=== Dataset records ===
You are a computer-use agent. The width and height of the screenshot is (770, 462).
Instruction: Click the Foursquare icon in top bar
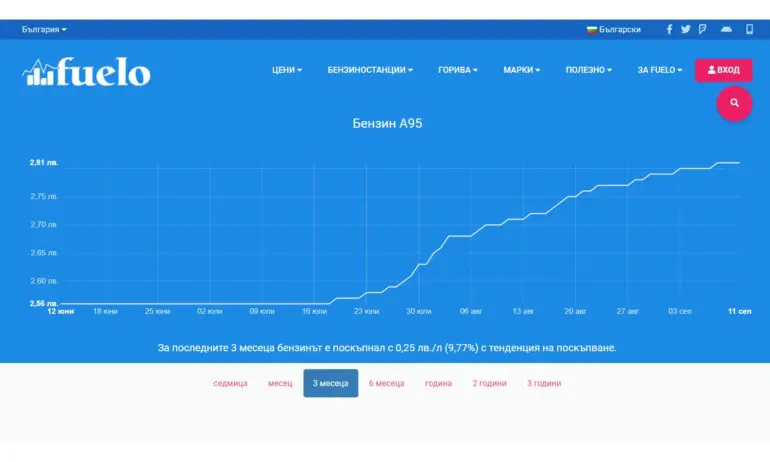(703, 30)
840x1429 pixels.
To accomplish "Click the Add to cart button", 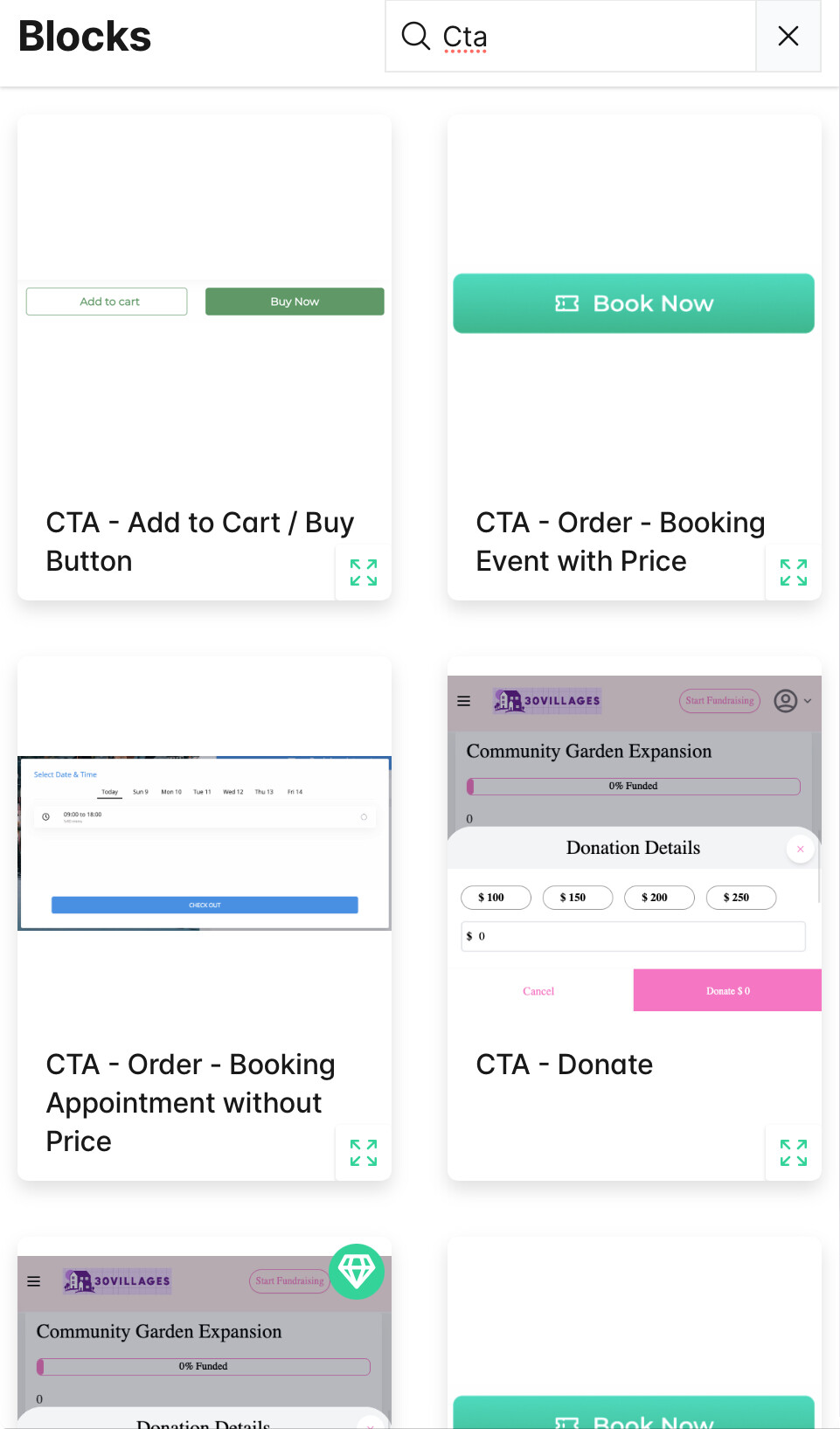I will [107, 302].
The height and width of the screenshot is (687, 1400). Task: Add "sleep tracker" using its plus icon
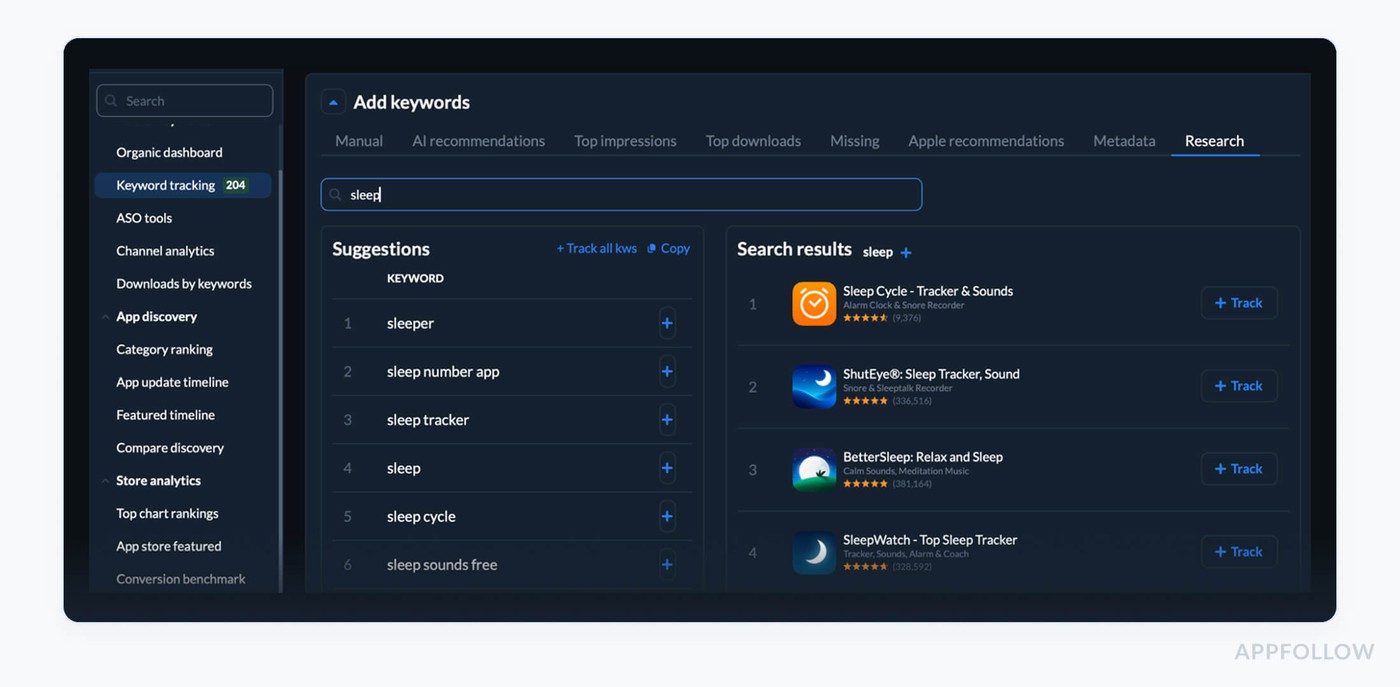(667, 419)
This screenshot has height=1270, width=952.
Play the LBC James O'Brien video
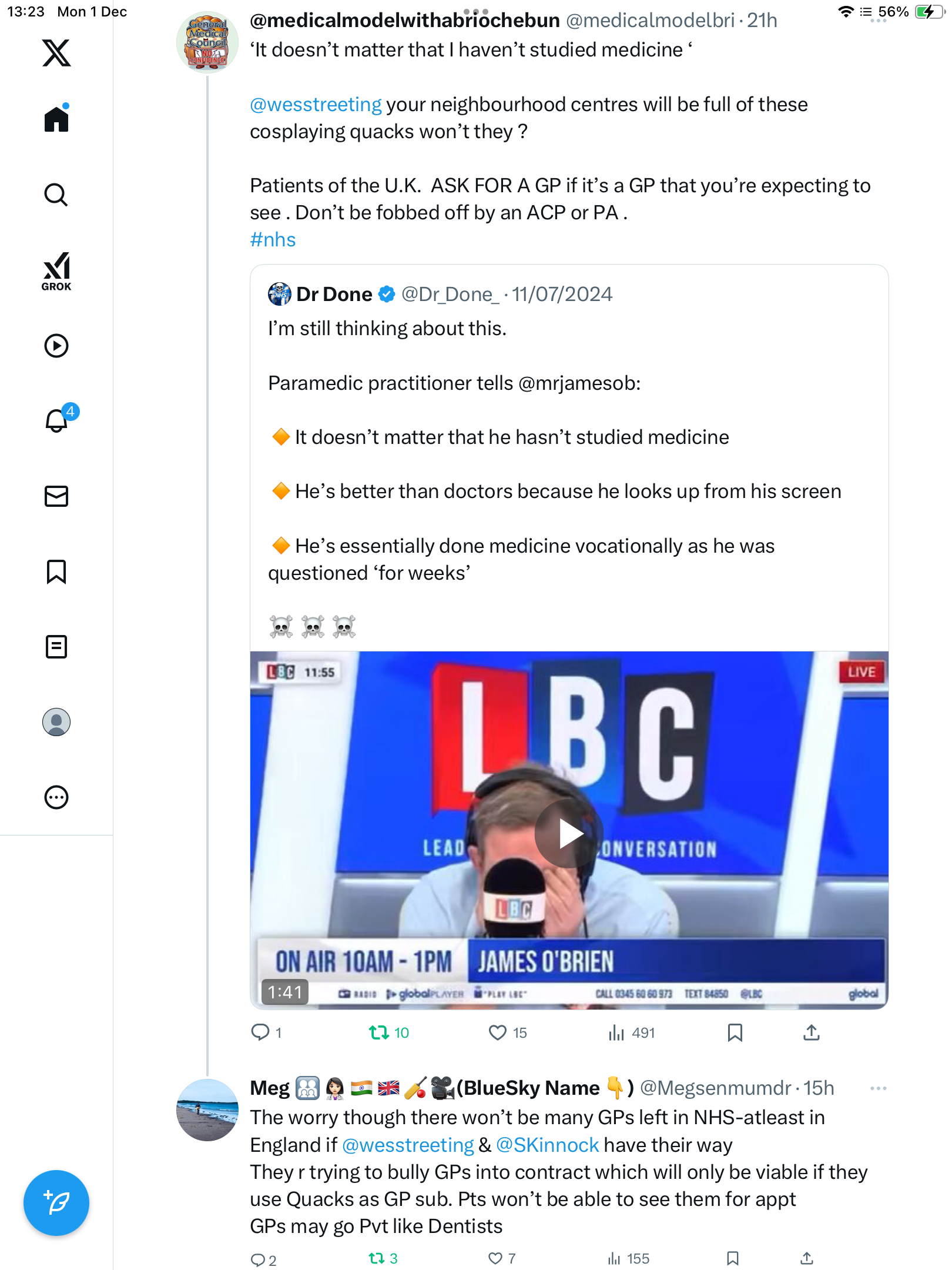[569, 834]
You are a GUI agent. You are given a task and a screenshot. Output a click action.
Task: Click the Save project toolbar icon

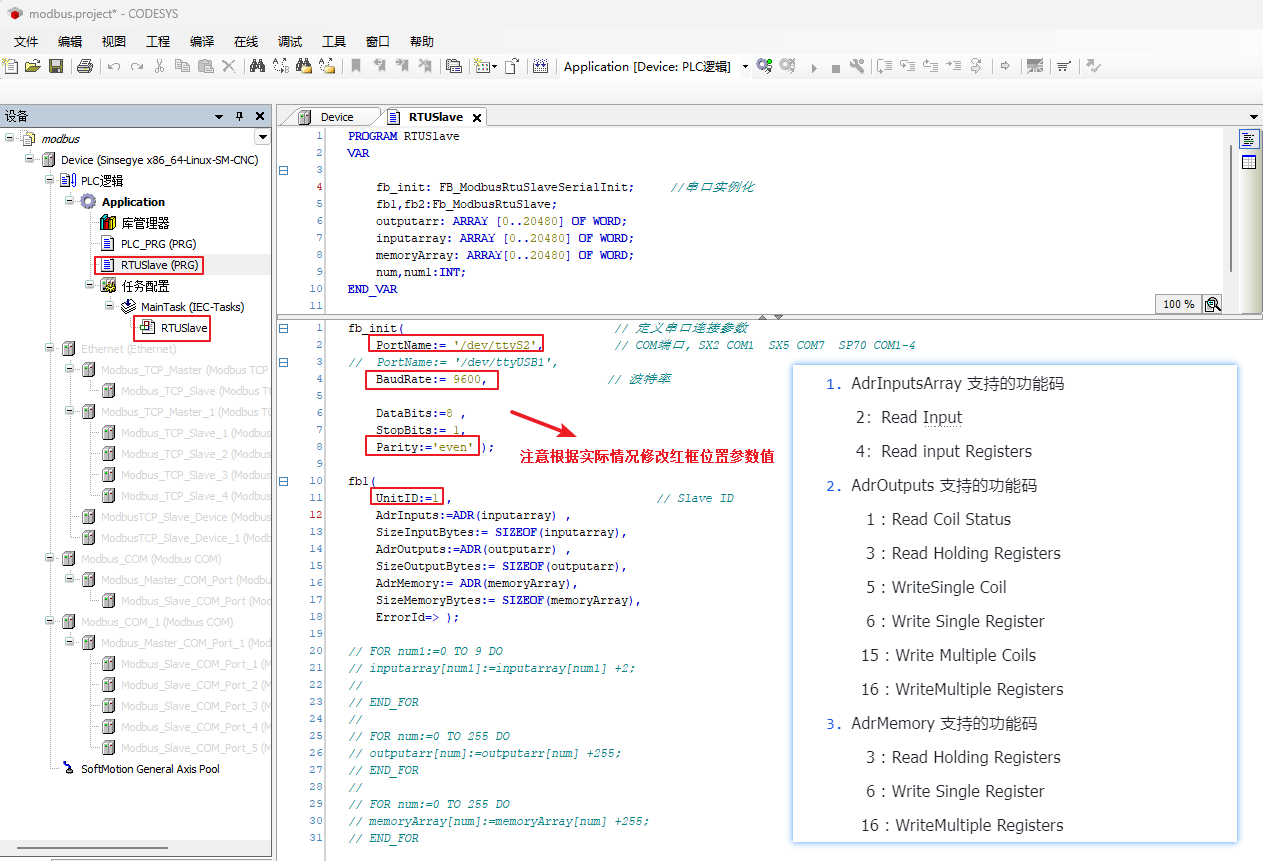[x=56, y=66]
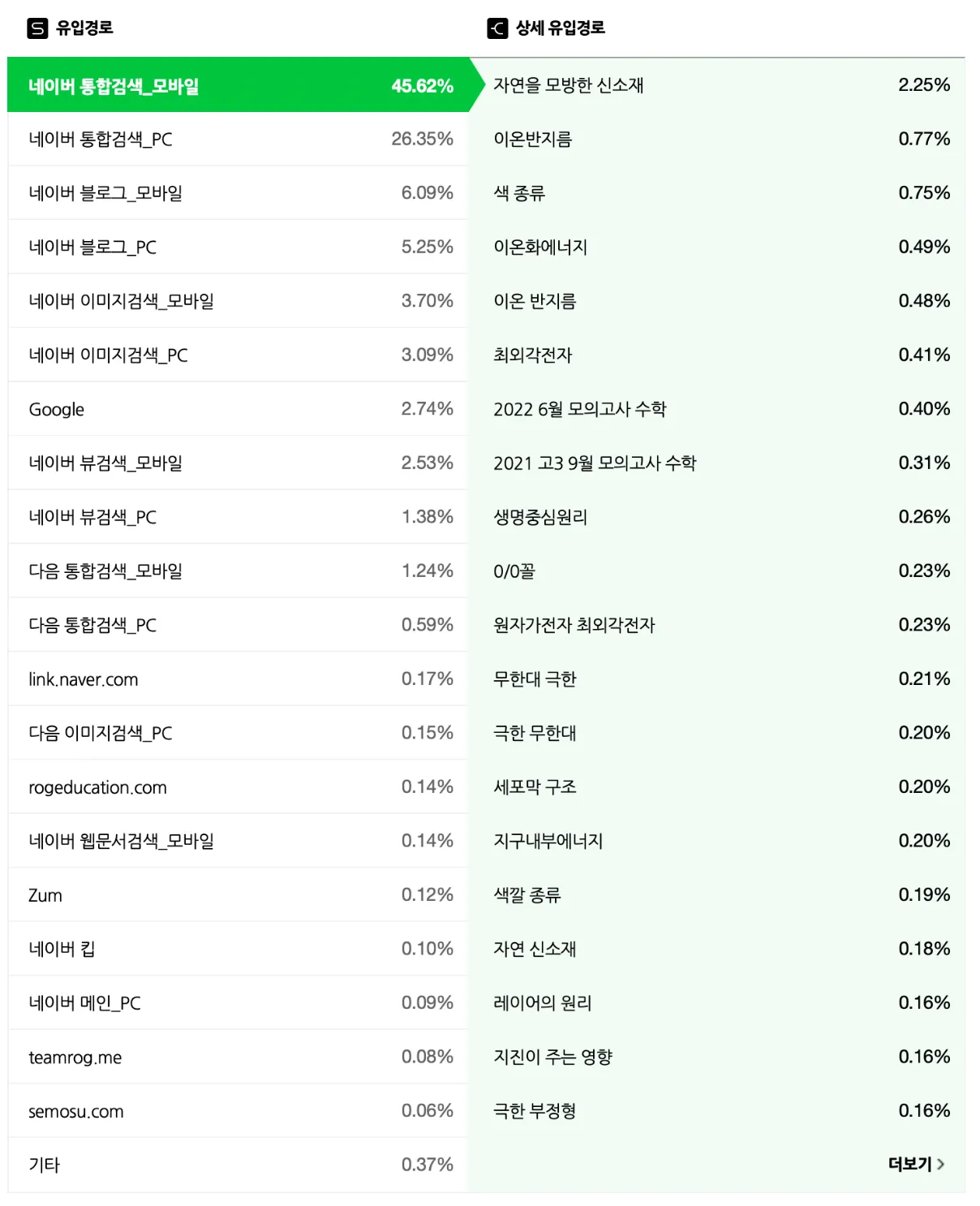The image size is (980, 1206).
Task: Select the Google referral row
Action: click(x=239, y=409)
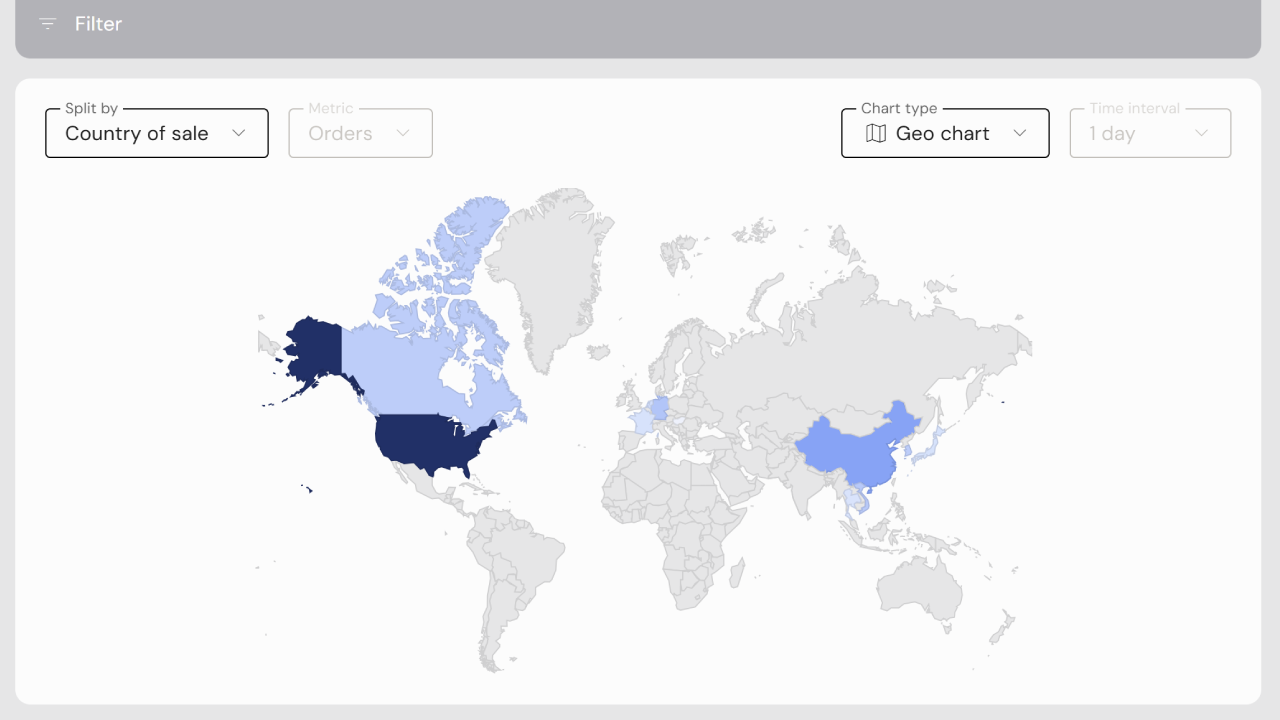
===
# The task
Some lines of the listing may include the string "agent". Tally them and report only the total.

# Finished exercise
2